Roy Hodgson has heaped praise on England fans while urging them not to sing 'religious or political' songs in next week's friendly with the Republic of Ireland.
The Republic encounter at Wembley on May 29 will be their first meeting with England since 1995, when a friendly in Dublin had to be abandoned due to rioting by the visiting supporters. An anti-IRA song 'No Surrender' continues to be sung by England fans and, after escaping a charge for the alleged behaviour of their supporters in San Marino recently, the Football Association are desperate to avoid more controversy.

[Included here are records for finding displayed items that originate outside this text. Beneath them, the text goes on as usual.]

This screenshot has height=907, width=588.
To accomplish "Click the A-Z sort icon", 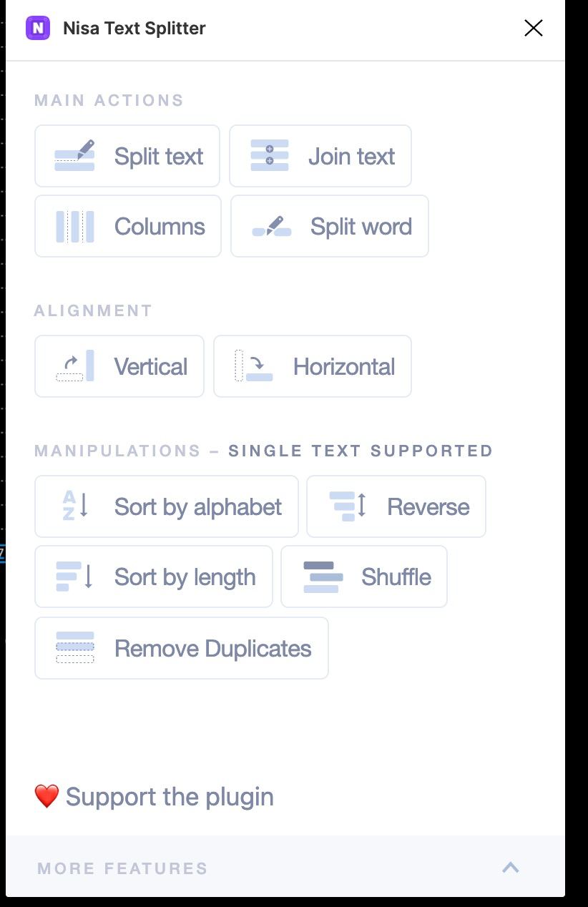I will [75, 506].
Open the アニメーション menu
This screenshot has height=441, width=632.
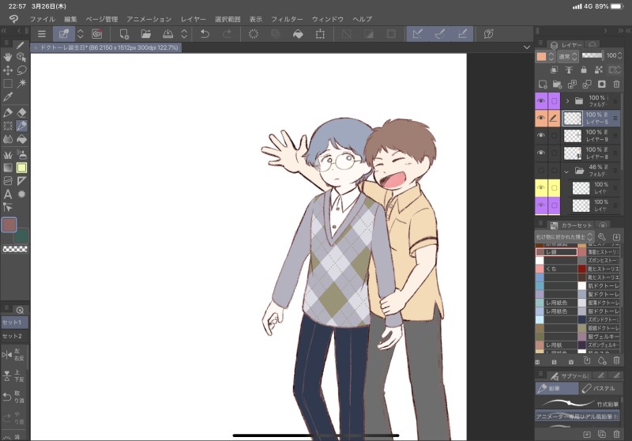point(149,18)
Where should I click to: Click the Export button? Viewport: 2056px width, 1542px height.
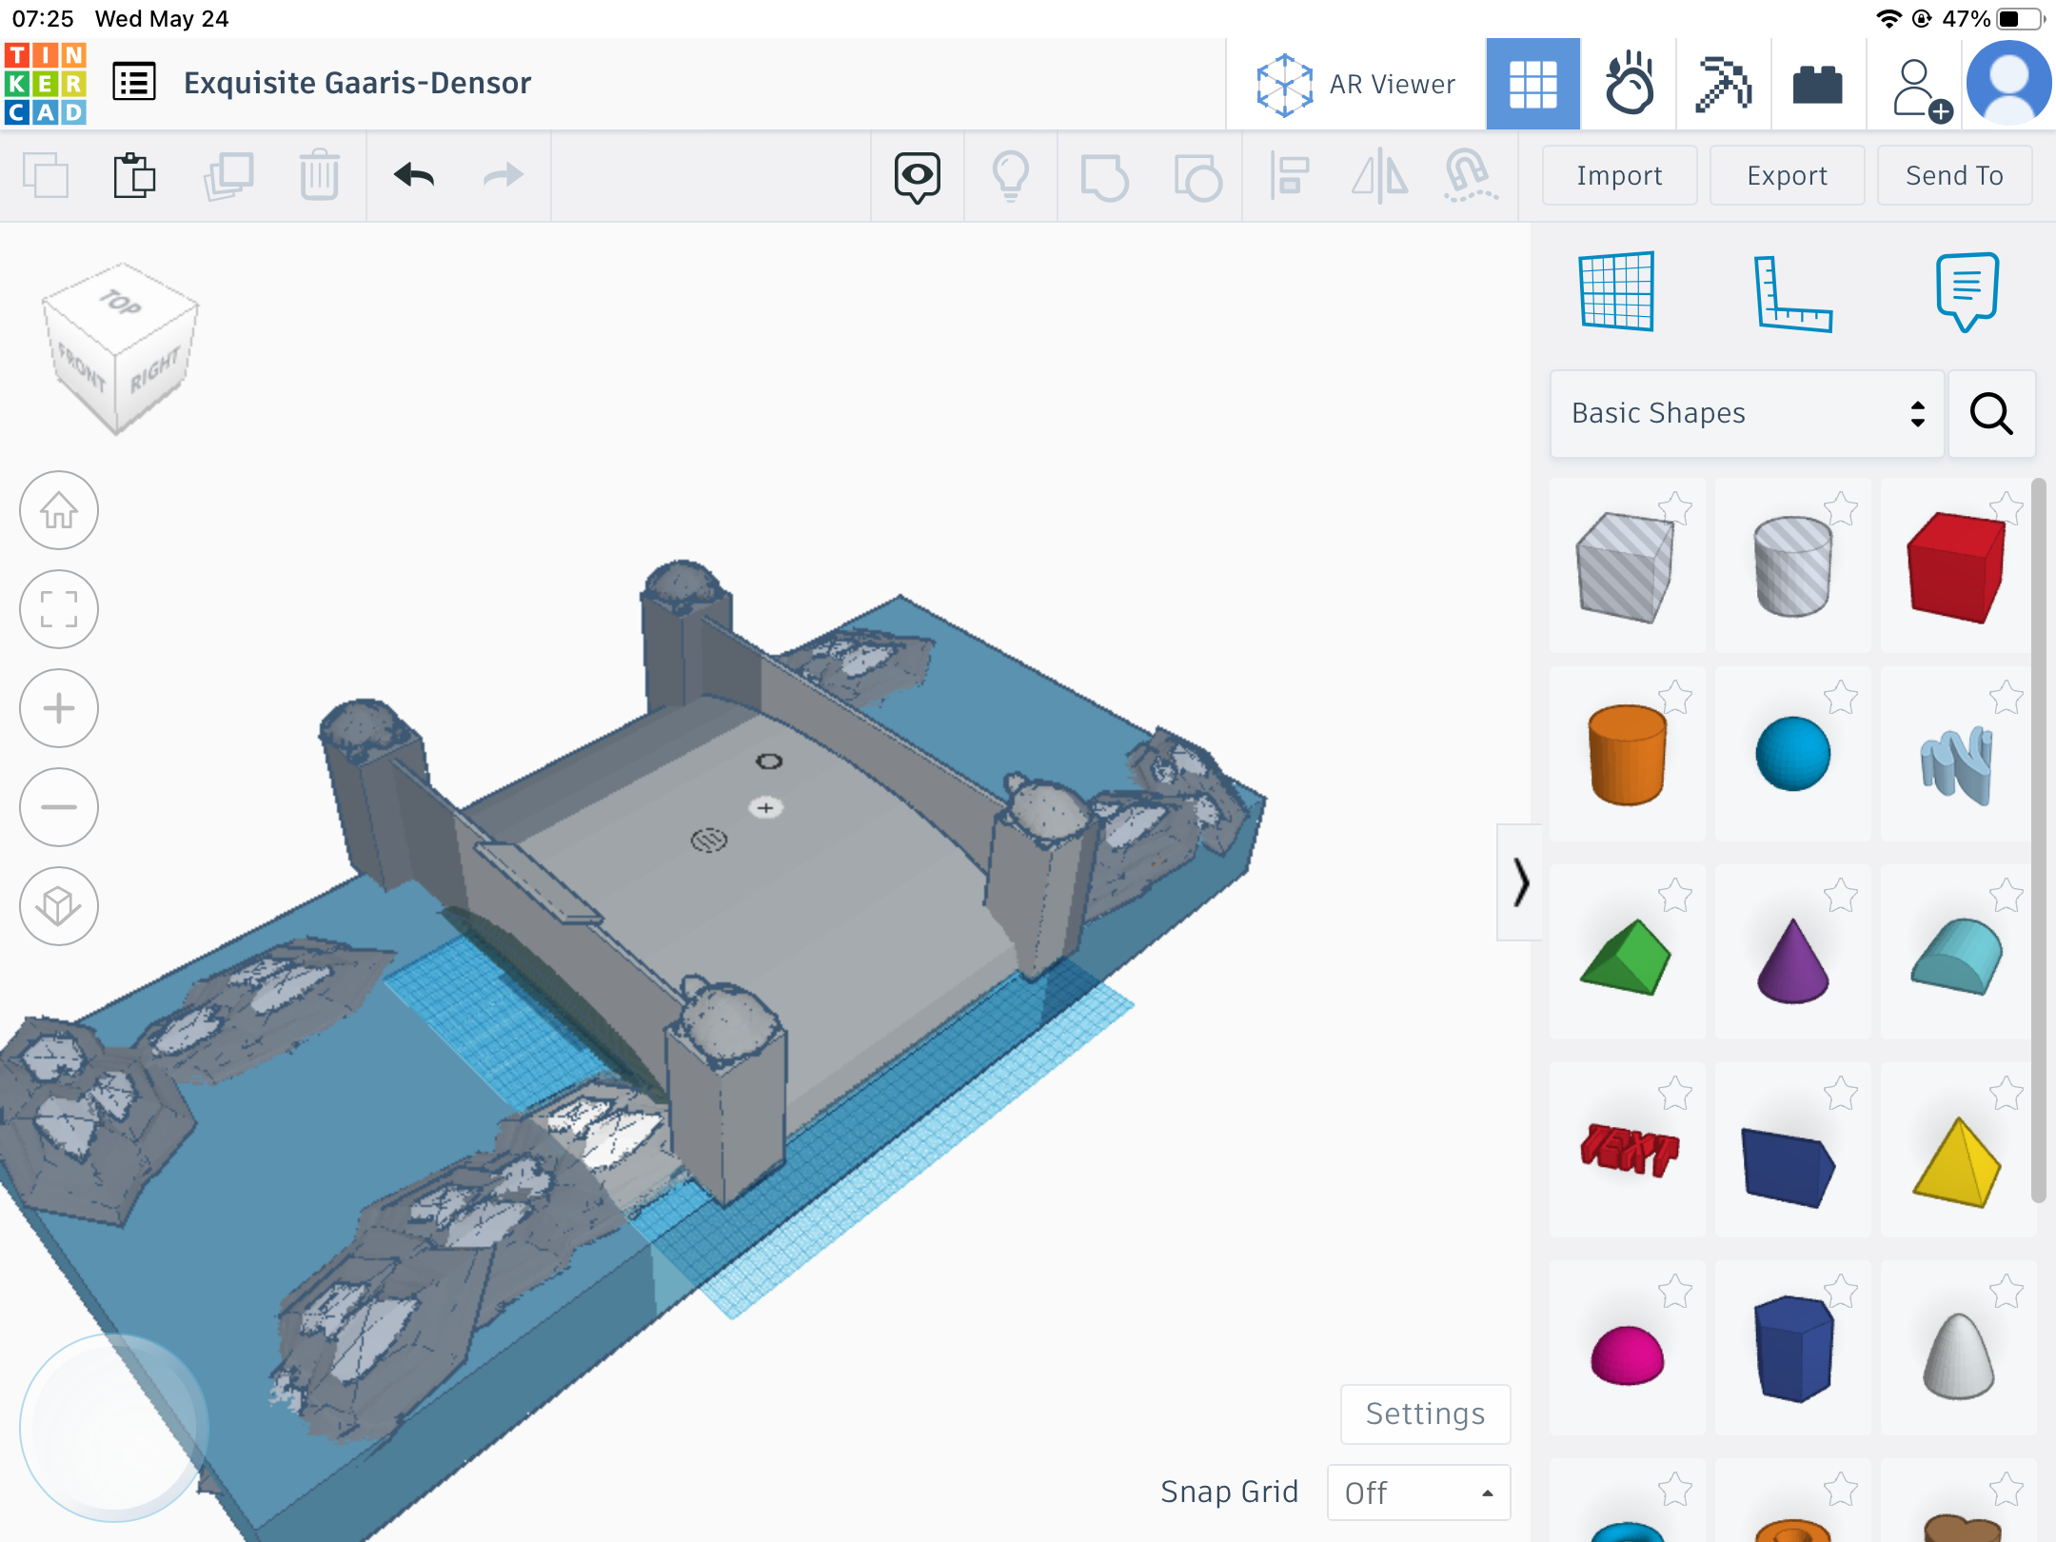[x=1787, y=175]
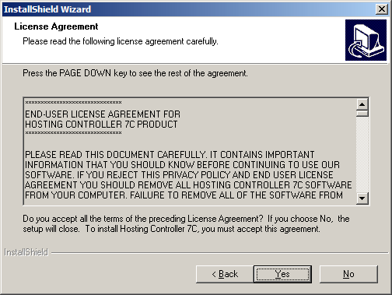Click the scrollbar down arrow in the license box
This screenshot has height=295, width=392.
click(362, 198)
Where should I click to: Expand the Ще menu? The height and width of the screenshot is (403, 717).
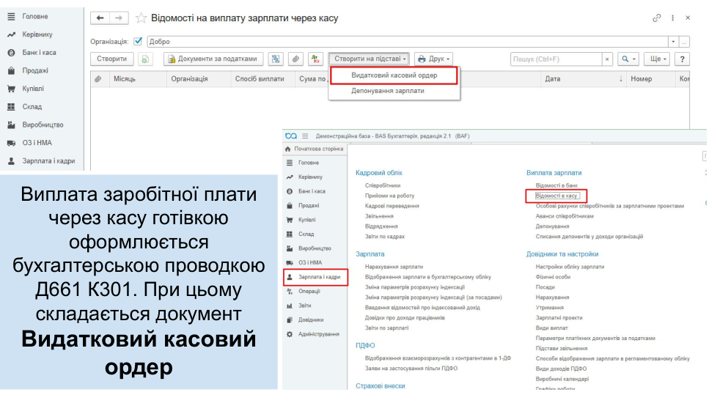658,59
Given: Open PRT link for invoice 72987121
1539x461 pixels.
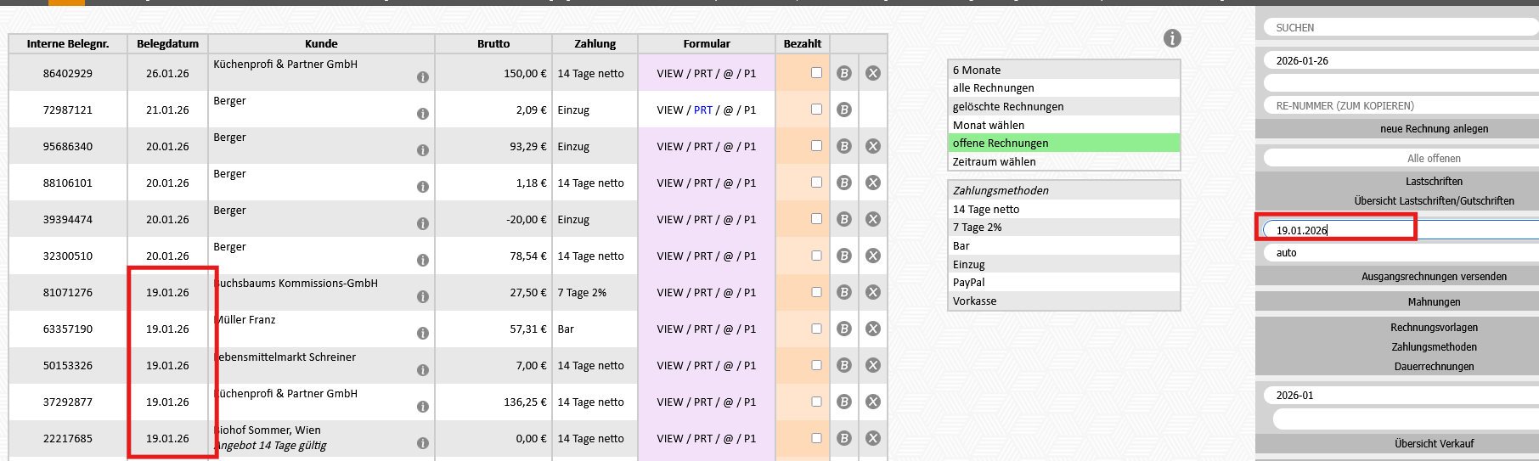Looking at the screenshot, I should point(702,110).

In his programme notes for next Wednesday's game, published on the FA website, Hodgson wrote: "As much as we all want to win, respect for the game and for our opponents is paramount. This game is no different and I strongly urge everyone in the ground to show each other respect and not to chant songs that could be regarded as insulting to others - particularly from a religious or political perspective."
He added: "I hope everyone bears that in mind, and every time we come to support our national team."
England fans' reputation has been restored by their behaviour at recent tournaments, with Hodgson adding his praise, while underlining that it could be quickly eroded.
"In my time as England manager the support this team has received at home and abroad has been nothing short of fantastic," he said.
"I have been taken aback by the sheer scale of passion and commitment our supporters have shown.
"Long before I came into the job I knew that the behaviour and reputation of England fans has developed into something we all should be very proud of.
"World Cups in South Africa and Germany in the last decade are shining examples of this. So I hope everyone who follows England understands that position has been built by many fans over a long period of time and sadly it can be undone very quickly by a minority."